CAPÍTULO VII
POIROT PAGA SUS DEUDAS
AL salir del hotel, Poirot me llevó aparte, presionándome suavemente en el brazo. Comprendí su propósito. Estaba esperando a los hombres de Scotland Yard.
Minutos más tarde aparecieron y Poirot se adelantó y abordó al más bajo de los dos.
—No sé si me recordará usted, inspector Japp.
—¡Pero si es monsieur Poirot! —exclamó el inspector. Se volvió hacia el otro hombre—. ¿No me ha oído usted hablar de monsieur Poirot? Trabajamos juntos en mil novecientos cuatro en el caso del falsificador Abercombie, ¿recuerda?, que fue cazado en Bruselas. ¡Ah, qué días aquellos, señor! ¿Y el «barón» Altara? ¡Menudo bribón! Había escapado de las garras de la Policía de media Europa, pero al fin lo cogimos en Amberes, gracias a monsieur Poirot.

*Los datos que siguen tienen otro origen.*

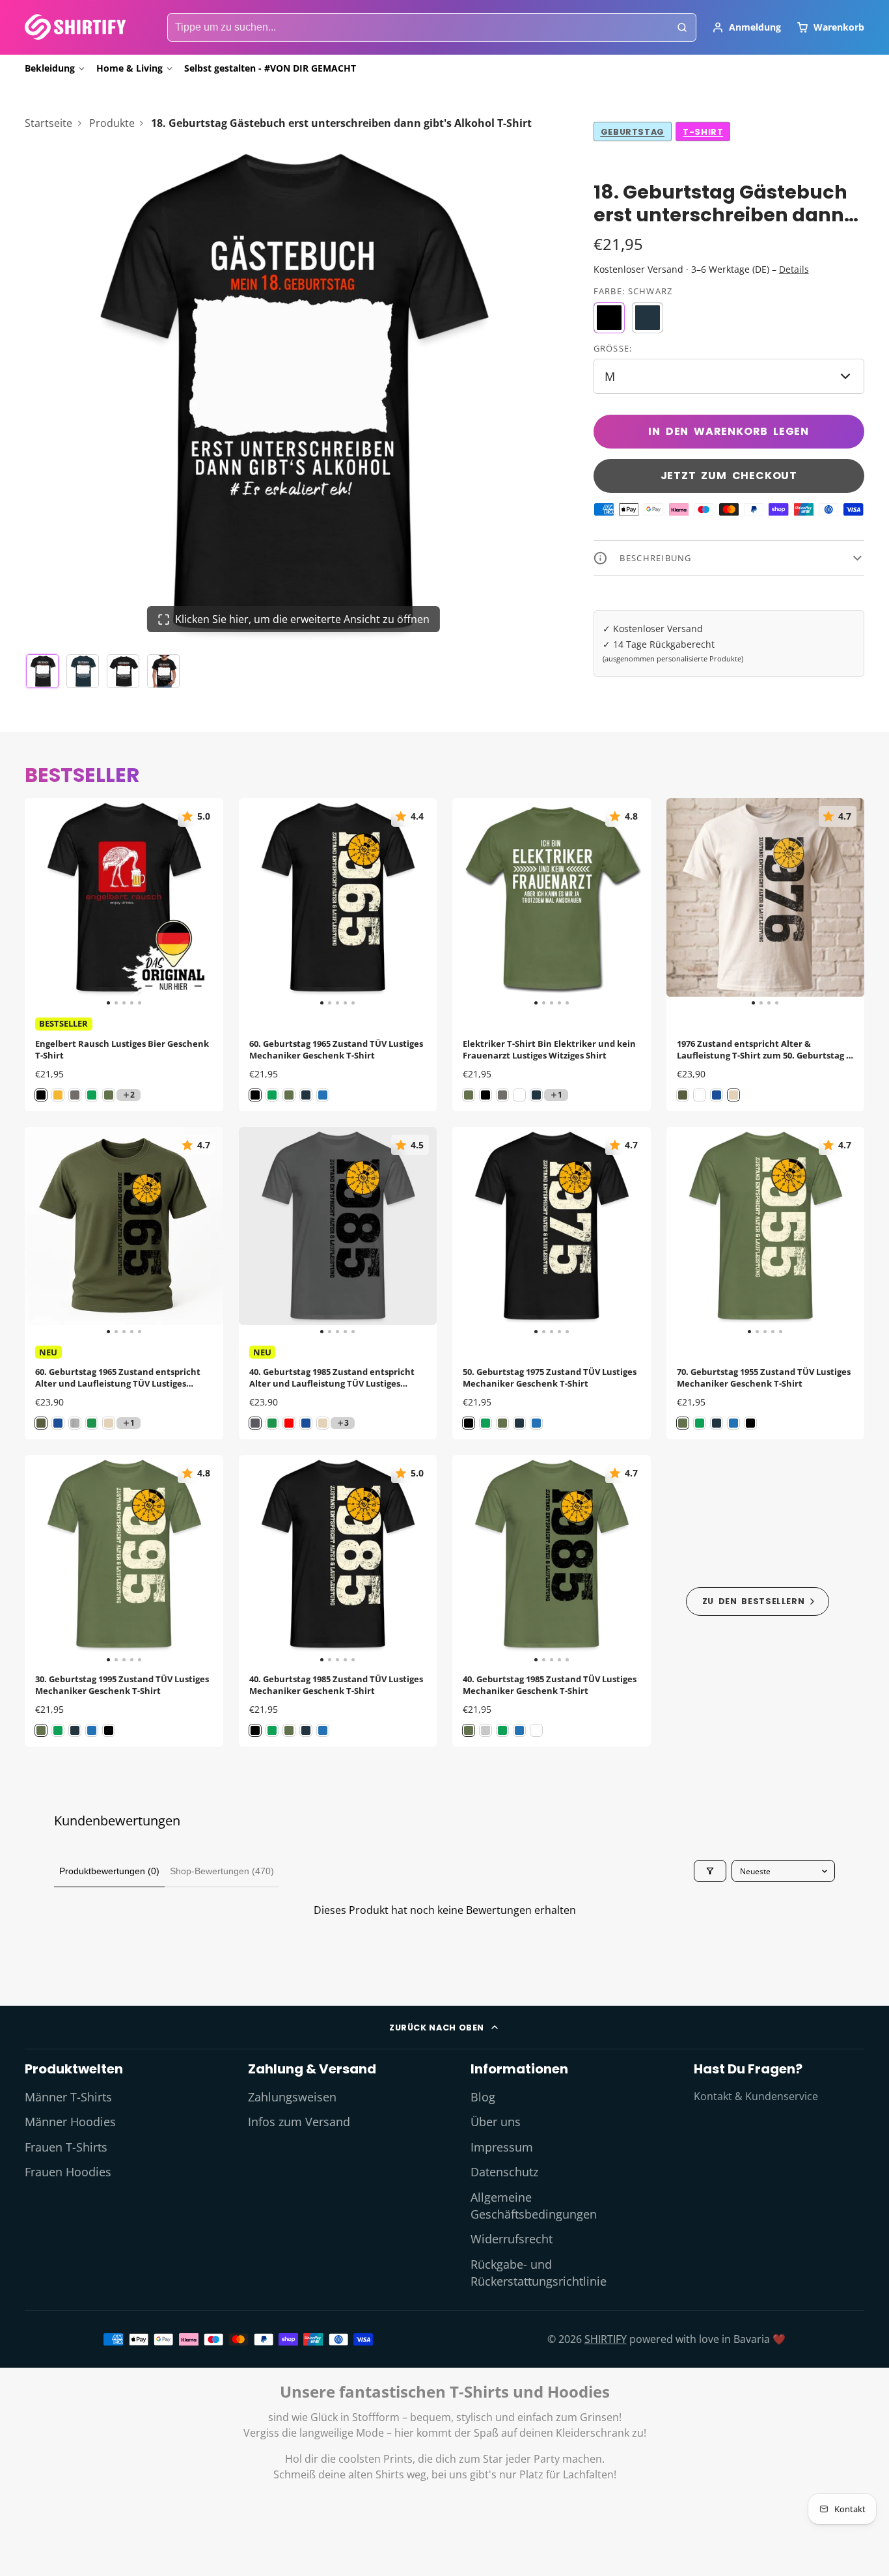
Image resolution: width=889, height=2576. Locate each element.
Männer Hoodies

Mientras se entregaba a sus recuerdos, me acerqué y fui presentado al detective inspector Japp, quien, a su vez, nos presentó a su compañero, el superintendente Summerhaye.
—No necesito preguntarles lo que están haciendo ustedes aquí, señores —indicó Poirot.
Japp guiñó un ojo con inteligencia.
—Desde luego que no. Me parece un caso bastante claro.
Pero Poirot contestó gravemente:
—No lo veo yo tan claro.
—¡Vamos! —dijo Summerhaye, abriendo los labios por primera vez—. Está tan claro como la luz del día. El hombre ha sido cogido con las manos en la masa, como quien dice. Lo que me choca es que haya sido tan estúpido.
Pero Japp miró a Poirot con atención.
—No se excite, Summerhaye —observó jocosamente—. Monsieur Poirot y yo nos conocemos de antiguo y creo en su juicio más que en el de ningún otro. O estoy completamente equivocado o algo oculta. ¿No es así, señor?
Poirot sonrió.
—Sí, he sacado ciertas conclusiones.
Summerhaye continuaba en su escepticismo, pero Japp siguió sonsacando a Poirot.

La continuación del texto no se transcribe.